After a brief introduction by Ben Bova explaining why he picked these particular pieces, the volume begins with “Persephone and Hades” by Scott W. Schumack. After World War Three made the surface of Earth uninhabitable, effectively immortal cyborg Robert Carver believed that he was the last human being alive in his underground research vault. The damage had also caused the cryogenically preserved terminal patients to thaw just enough to kill them.
Except, as it happened, one that had been in a new model cryochamber that was able to sustain her until the power was turned back on, and was accidentally woken up by Carver some years later. Carver had gone a bit nuts from the isolation and decided that Carol Armendez was a threat to his plan to restart life on Earth from the stored genetic material in the vault. She recognized he was unbalanced, and they started a cat and mouse game that eventually causes Carver to realize where he’d gone wrong, and how much he needs Armendez.
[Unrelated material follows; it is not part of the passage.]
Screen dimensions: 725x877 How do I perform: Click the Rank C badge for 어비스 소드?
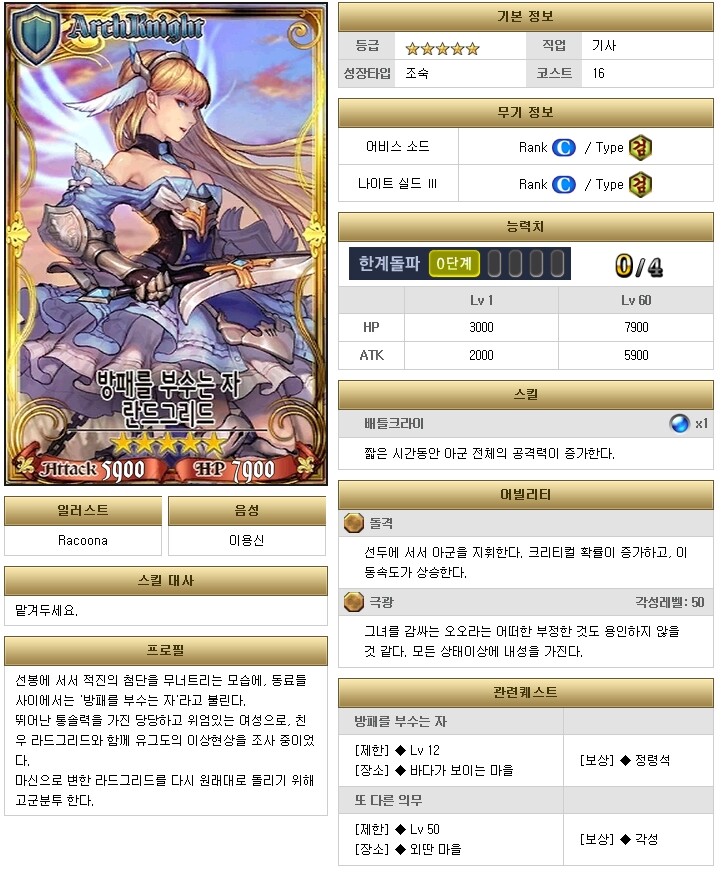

“Home is the Hangman” by Roger Zelazny is the closing story. It’s part of a series he did about a Twenty-First Century in which most of humanity has been entered into a central Data Bank. The protagonist was present at the creation of that data bank and somehow contrived to have none of his personal information or history entered into it, making him effectively a “non-person” as far as the government or other large entities that rely on computers are concerned.
He stays off the grid most of the time, but his special skills and anonymity make him useful for an old friend who runs a private security agency from time to time. In this case, a self-aware “robot” that was being used to explore other planets in the solar system appears to have returned to Earth. One of the four operators who trained it has been brutally murdered, and another one, now a United States Senator, believes that the Hangman has come back for revenge (though he won’t explain for what.)
The protagonist takes on the name John Donne and begins investigating. Can he stop the Hangman? Should in fact the Hangman be stopped?
This one’s heavy on the literary allusions (the title is a riff on a Robert Louis Stevenson poem) and philosophical musings about the nature of intelligence and free will. (I remember really liking the cover of the Analog issue this story appeared in.)
Other standouts include:
“How I Lost the Second World War and Helped Turn Back the German Invasion” by Gene Wolfe is an amusing alternate history story in which a wargamer participates in a “parking race” to prevent Adolf Hitler from flooding the British automobile market with “People’s Wagons.” The “science” part comes in from the properties of transistors, a new technology invented years earlier in this timeline. This was the story that reminded me I’d read this volume years ago. It may not be the best, but it’s very memorable.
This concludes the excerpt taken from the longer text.